Numbed by the fumes from the fire, and the fierce battle I had just survived, this was an illusion, a hallucination coming from outside The Cauldron. This voice had come out of the cool beyond the inferno. Two seconds of numbness passed by. I could not imagine what I was hearing. A woman’s voice shouting for somebody called Peter to “look out”.
“For God’s sake, Peter, look behind you!” the female voice shouted.
I turned to see Hartley Sparrow still lying on his back. His fierce grip would never leave his beloved Millicent behind in the flames. He was pointing her at me, unwavering in his aim. It was sawn-off shotgun with a wide spread. He couldn’t miss in that small yard. Both barrels were fired at once. The noise was terrible and the pain must have been only for a second before death.

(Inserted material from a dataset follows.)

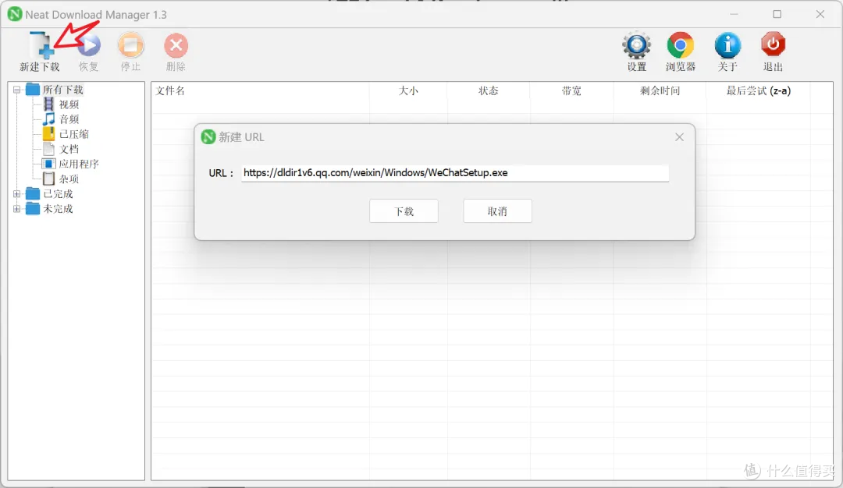
Task: Click the 退出 (Exit) power icon
Action: pos(773,47)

Over the top of the gate, to my surprise, I could see my mother’s pale, frightened face. I didn’t know it at the time but she was standing on the bonnet of the Land Rover. I could see two smoking barrels above the gate next to her horror stricken face. She hadn’t waited to see if Millicent was going to fire, she’d come to help after Jane’s frantic requests to save me. They had arrived during the evacuation to be informed by a local policeman who was the first man on the scene that everybody was out of the pub, and remarkably nobody was trapped in the inferno. My sister knew I was somewhere inside and insisted to my mother the showdown would be at the back out of sight in the pub’s yard. They were in the process of looking over the locked gates when I dragged the semi-conscious Double-Barrelled Dave out into that small enclosed area. My luck, for once in my life, was in.